Text:
As Hurricane Iota ravaged through south Guatemala, including in many areas already hit by Eta, the National Congress rammed through a budget bill giving themselves millions for meals and salaries, and cutting the equivalent of $25 million combatting malnutrition among children.
Demonstrators took to the streets, but now only over the budget bill. Wider discontent had been at play for decades against the congress and president, but also against political elites and business conglomerates that transcend administrations.
Thousands gathered in the capital of Guatemala, marching to Congress, with a university student-led march leading demonstrators to Congress.
The march halted as protesters pulled out a guillotine, and began to recolor flags of Guatemala condemning the government’s inaction to contain hurricane Iota and its general lack of empathy towards civilians. Up to then, the protest had remained peaceful, with some graffiti art being added along the way.
Demonstrators successfully broke open the doors of Congress and stormed it, setting it on fire and razing several rooms to the ground before being pushed out by riot police.
Riot police promptly arrived on the scene, tear-gassing protesters and arresting several before leaving to put down other demonstrations in the city. Faceoffs began to occur between riot cops and groups of several hundred protesters across the city, with over 20 arrests occurring by the end of the day.

Parts of the exercise:
a - According to the text on the Guatemala protests, against whom had wider discontent been directed for decades? List each one.
b - Continue the account of the Guatemala protests, beginning after its final sentence.

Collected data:
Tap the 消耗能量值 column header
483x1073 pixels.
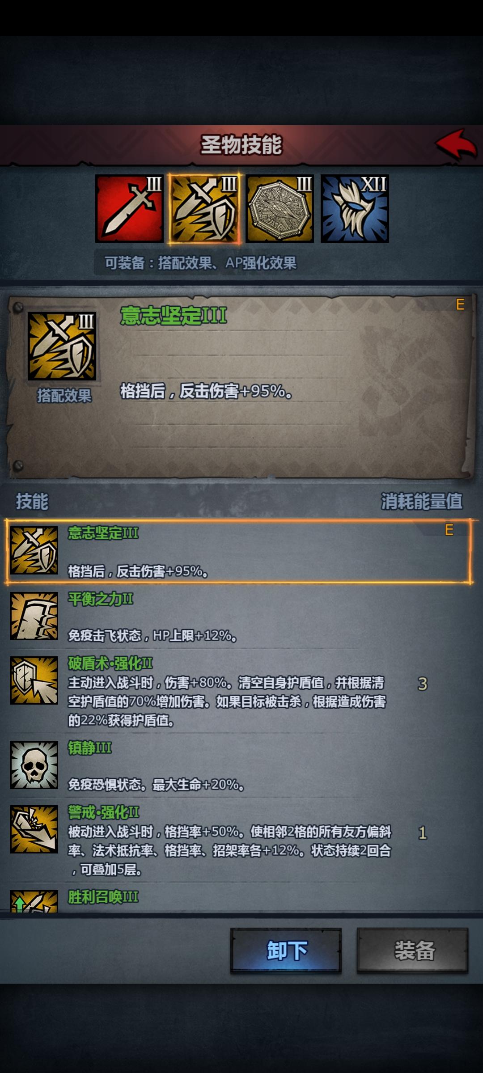[422, 501]
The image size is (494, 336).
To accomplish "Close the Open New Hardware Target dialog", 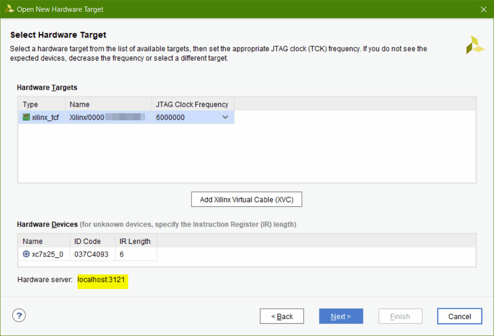I will click(484, 9).
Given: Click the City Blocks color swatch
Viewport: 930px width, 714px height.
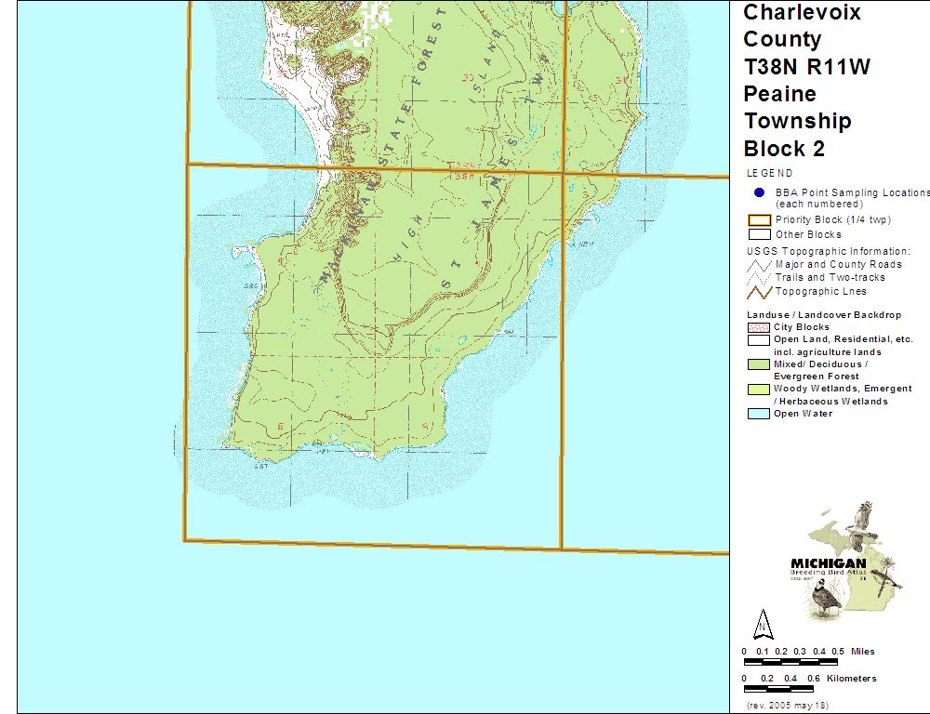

Answers by task:
a -
- The congress
- The president
- Political elites
- Business conglomerates that transcend administrations

b -
Several were injured during the original riot police crackdown, moving through the streets near Congress. 2 hospitalizations occurred, but 0 fatalities at that point. A video on the bottom-right can be seen of a bird’s eye view of the initial tear-gassing of the protesters that occurred and how people fled and regrouped to continue protesting to the central square of Guatemala City.
A total of 10 people were injured in the ensuing police riot, which led to 2 aforementioned hospitalizations and the loss of an eye of a protester.
Protesters then moved down other intersections and roads, setting a metro station on fire as seen below.
Protesters also gathered in Quetzaltenango, the 2nd largest city in Guatemala, and also one heavily populated by indigenous people. Several fires were set, with clashes occurring across the city. Riot police cracked down heavily on demonstrations in indigenous areas, and more brutally than in Guatemala city.
Demonstrators were also suppressed by police in Huehuetenango, a predominantly indigenous city hard-hit by Hurricane Iota about 80 kilometers southwest of the border with Chiapas state, Mexico. Several arrests were made and clashes occurred, but none to the degree of Quetzaltenango or Guatemala City.